If the board starts weighing in on the “hundreds of issues currently facing the country today,” Rohrbaugh said, “we would become a county-wide debating society.”
Chappell questioned Rorhbaugh closely, asking what he thought society should do about terrorism and comparing illegal immigrants to people who enter a house without knocking.
“Somebody that would enter your house without your knowledge would be an intruder,” Chappell said.
“Yes,” Rohrbaugh replied.
Chappell said that is what is happening on a larger scale in the United States. “We have people entering without knocking on the door.”
But Rorhbaugh insisted that the county's writing a letter would “contribute little or nothing to the solution and may act as a detriment to addressing the real problems that face us as a county.”
“If you caught that intruder in the house, you would want to know why he was there,” Chappell insisted. He asked Rohrbaugh whether it wasn't appropriate for the county to encourage the federal government “to protect our house.”
“That would be your judgment as to whether that would be relevant to the question and whether it would be at all persuasive,” Rohrbaugh said. “It isn't as though people at the federal and state level are blind to these questions.”
Chappell said it might carry more weight for the federal government to hear from a county than from private citizens alone.
“I think that's what people are asking here,” Rule agreed. “To be proactive.” He said he was in Gunnison, Utah, recently and people there told him they are seeing more illegal immigrants coming into the state because they are fleeing Arizona.
Rohrbaugh maintained that for the county “to become cheerleaders for the Arizona legislature on a highly explosive issue is a mistake.”
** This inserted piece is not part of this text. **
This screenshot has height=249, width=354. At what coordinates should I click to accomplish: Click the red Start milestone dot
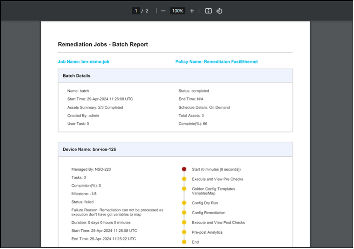pyautogui.click(x=184, y=169)
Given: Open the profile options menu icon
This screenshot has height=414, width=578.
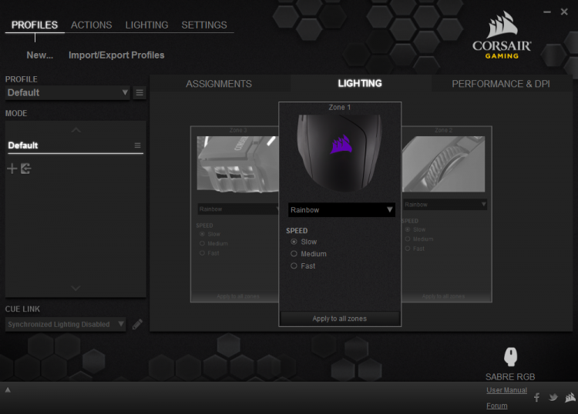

“I don't see anything wrong with the county supporting our country's federal immigration laws,” Chappell said.
“But that is not what this group is asking you to do,” Rohrbaugh replied.
J.R. Berry then told the board that the issue before them was simply whether they endorsed the rule of law in the United States.
“If you endorse this, all you are doing is saying that we are a country of law,” Berry said, adding, “Those who would oppose this don't believe in the rule of law in this country.”
Commission attorney Bob Slough then asked Berry whether he meant anyone who did not support this particular law didn't support the U.S. Constitution, state constitution and laws of Colorado.
“If you're against the bona fide law, then I would say you don't support the rule of law,” Berry said.
“So you're choosing what you consider the bona fide law and if I choose not to support it then I'm not supporting the rule of law in this country?” Slough asked. “Certainly I disagree with that.”
“We could go on about this all day long,” Rule said finally, adding that the commission would take all the comments under consideration.
The 9-12 group had approached the Cortez City Council first for support, but the council did not take action then and has not discussed the matter further, according to City Manager Jay Harrington. “I don't get the sense that it's a big priority for the council,” he said. “At this point it's not on an agenda for discussion.”
The San Juan County, Utah, commission has said it does not want Utah to adopt legislation similar to Arizona's because it might lead to boycotts that would harm the county's critical tourism industry, according to the San Juan Record.
The Navajo Nation has expressed concern about the Arizona law, fearing that it could lead to Native Americans being harassed and asked for identification papers.
Ute Mountain Ute Chairman Ernest House has reportedly also voiced opposition to the Arizona law.
However, law-makers in 18 states have said they will push for similar legislation, the Associated Press reports, although not all those states are likely to pass it.